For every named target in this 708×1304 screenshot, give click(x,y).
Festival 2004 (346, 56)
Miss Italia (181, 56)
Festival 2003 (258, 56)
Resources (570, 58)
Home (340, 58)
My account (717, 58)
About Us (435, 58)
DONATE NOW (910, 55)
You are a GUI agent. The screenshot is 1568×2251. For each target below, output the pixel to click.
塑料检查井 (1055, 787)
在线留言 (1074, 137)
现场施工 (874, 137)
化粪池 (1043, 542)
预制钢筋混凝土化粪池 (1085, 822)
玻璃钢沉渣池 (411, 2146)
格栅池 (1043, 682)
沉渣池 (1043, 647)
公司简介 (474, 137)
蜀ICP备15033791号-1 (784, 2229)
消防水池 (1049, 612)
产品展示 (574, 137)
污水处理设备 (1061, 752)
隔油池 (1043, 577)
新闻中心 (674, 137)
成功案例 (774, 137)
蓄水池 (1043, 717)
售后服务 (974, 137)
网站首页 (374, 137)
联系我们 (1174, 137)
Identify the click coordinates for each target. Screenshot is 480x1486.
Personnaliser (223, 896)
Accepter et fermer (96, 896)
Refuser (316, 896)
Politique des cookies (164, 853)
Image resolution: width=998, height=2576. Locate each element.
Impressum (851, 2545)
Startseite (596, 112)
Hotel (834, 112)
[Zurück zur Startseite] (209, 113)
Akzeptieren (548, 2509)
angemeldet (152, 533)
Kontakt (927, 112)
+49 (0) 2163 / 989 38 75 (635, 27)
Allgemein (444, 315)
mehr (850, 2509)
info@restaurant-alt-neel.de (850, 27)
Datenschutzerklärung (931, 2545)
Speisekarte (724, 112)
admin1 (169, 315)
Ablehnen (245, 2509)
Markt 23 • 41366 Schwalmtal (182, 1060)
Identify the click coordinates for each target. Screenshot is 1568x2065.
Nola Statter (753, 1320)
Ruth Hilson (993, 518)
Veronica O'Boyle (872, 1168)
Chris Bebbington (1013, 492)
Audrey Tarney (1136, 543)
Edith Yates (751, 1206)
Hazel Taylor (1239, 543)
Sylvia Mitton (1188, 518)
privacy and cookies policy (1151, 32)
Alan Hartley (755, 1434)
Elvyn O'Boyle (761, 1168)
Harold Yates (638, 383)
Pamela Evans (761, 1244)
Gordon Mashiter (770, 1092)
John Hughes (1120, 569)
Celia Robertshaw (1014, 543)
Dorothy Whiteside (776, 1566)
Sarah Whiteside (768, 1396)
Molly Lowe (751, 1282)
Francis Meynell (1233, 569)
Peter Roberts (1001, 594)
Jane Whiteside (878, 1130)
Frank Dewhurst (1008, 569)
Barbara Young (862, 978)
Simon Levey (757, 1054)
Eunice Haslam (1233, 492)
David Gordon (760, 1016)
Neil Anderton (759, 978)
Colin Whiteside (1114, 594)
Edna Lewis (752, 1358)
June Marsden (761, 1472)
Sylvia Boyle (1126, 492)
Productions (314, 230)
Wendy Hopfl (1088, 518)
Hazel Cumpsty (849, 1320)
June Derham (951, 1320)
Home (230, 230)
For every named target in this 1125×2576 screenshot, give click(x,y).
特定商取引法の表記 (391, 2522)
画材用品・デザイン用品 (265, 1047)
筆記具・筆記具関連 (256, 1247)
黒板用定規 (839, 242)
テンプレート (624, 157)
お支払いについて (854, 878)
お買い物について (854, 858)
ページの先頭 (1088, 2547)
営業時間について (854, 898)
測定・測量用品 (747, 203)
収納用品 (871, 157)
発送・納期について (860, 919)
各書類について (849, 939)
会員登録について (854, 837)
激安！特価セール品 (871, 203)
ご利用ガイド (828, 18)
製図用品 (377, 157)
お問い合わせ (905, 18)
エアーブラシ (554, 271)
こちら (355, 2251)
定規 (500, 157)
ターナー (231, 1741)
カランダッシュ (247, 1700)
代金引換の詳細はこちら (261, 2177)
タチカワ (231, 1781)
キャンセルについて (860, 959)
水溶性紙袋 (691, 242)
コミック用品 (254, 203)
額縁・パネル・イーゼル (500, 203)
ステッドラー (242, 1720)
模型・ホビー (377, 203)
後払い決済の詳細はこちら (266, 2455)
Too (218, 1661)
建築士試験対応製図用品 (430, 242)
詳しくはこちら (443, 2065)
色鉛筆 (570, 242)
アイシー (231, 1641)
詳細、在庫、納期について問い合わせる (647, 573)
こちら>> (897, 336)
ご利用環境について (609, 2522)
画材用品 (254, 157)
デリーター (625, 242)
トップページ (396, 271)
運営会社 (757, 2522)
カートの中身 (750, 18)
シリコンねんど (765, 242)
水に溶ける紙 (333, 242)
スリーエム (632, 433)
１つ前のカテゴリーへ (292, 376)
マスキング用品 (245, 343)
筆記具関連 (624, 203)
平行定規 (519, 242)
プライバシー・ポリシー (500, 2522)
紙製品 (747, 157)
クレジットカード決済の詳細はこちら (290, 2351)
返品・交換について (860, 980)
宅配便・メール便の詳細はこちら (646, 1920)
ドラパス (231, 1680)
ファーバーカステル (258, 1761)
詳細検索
§
**Goal of the exercise:**
Output everything from the line containing "激安！特価セール品 (871, 203)" down to the line containing "筆記具関連 (624, 203)" in the data above, repeating each line exactly.

**Full output:**
激安！特価セール品 (871, 203)
ご利用ガイド (828, 18)
製図用品 (377, 157)
お問い合わせ (905, 18)
エアーブラシ (554, 271)
こちら (355, 2251)
定規 (500, 157)
ターナー (231, 1741)
カランダッシュ (247, 1700)
代金引換の詳細はこちら (261, 2177)
タチカワ (231, 1781)
キャンセルについて (860, 959)
水溶性紙袋 (691, 242)
コミック用品 (254, 203)
額縁・パネル・イーゼル (500, 203)
ステッドラー (242, 1720)
模型・ホビー (377, 203)
後払い決済の詳細はこちら (266, 2455)
Too (218, 1661)
建築士試験対応製図用品 (430, 242)
詳しくはこちら (443, 2065)
色鉛筆 (570, 242)
アイシー (231, 1641)
詳細、在庫、納期について問い合わせる (647, 573)
こちら>> (897, 336)
ご利用環境について (609, 2522)
画材用品 (254, 157)
デリーター (625, 242)
トップページ (396, 271)
運営会社 (757, 2522)
カートの中身 (750, 18)
シリコンねんど (765, 242)
水に溶ける紙 (333, 242)
スリーエム (632, 433)
１つ前のカテゴリーへ (292, 376)
マスキング用品 (245, 343)
筆記具関連 (624, 203)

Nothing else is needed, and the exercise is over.